Jonathan wrote:
Is there a way analyze the wikipedia logs to figure
out what processes
takes the most time?
For some past stuff, see:
http://www.google.com/search?q=site%3Ameta.wikimedia.org+profiling
Domas and Tim are more recently playing with kcachegrind and things to get some
even more fine-grained recordings and pretty visualizations.
There is no immediate need, but I wanted to shoot
off an idea to consider. If we were able to capture the processes that
do take a heavy server load and push them onto a distributed process
pool, would it help wikipedia or mediawiki in general?
Well, that's basically what the apache cluster is... :)
Let say we determined that the code that creates a
diff for two
pages is a hog and can be put into the pool. We could use something like
BOINC,
http://boinc.berkeley.edu/, to standardize the pool. We can add
the diff process to the pool as the server load gets heavy.
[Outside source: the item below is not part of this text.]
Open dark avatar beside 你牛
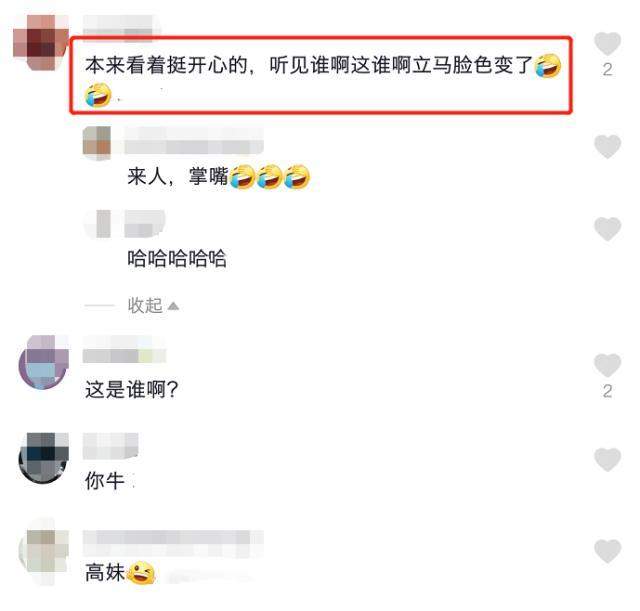coord(44,458)
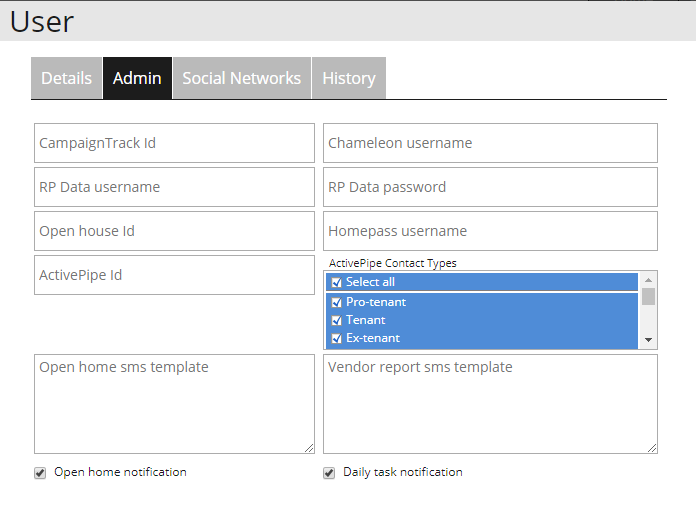Focus the Homepass username input

pyautogui.click(x=490, y=231)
Well, diffs for instance are very rare compared to other tasks; they've never
been an overall drain on resources, but "pathological" diffs on very large
pages
can be slow, which is frustrating for interactive performance. When the diff
you're looking at takes forever to return (or times out and doesn't return at
all) it's rather a pain.
(Note that diff has already been hugely sped up between caching and rewriting it
as a C++ plugin.)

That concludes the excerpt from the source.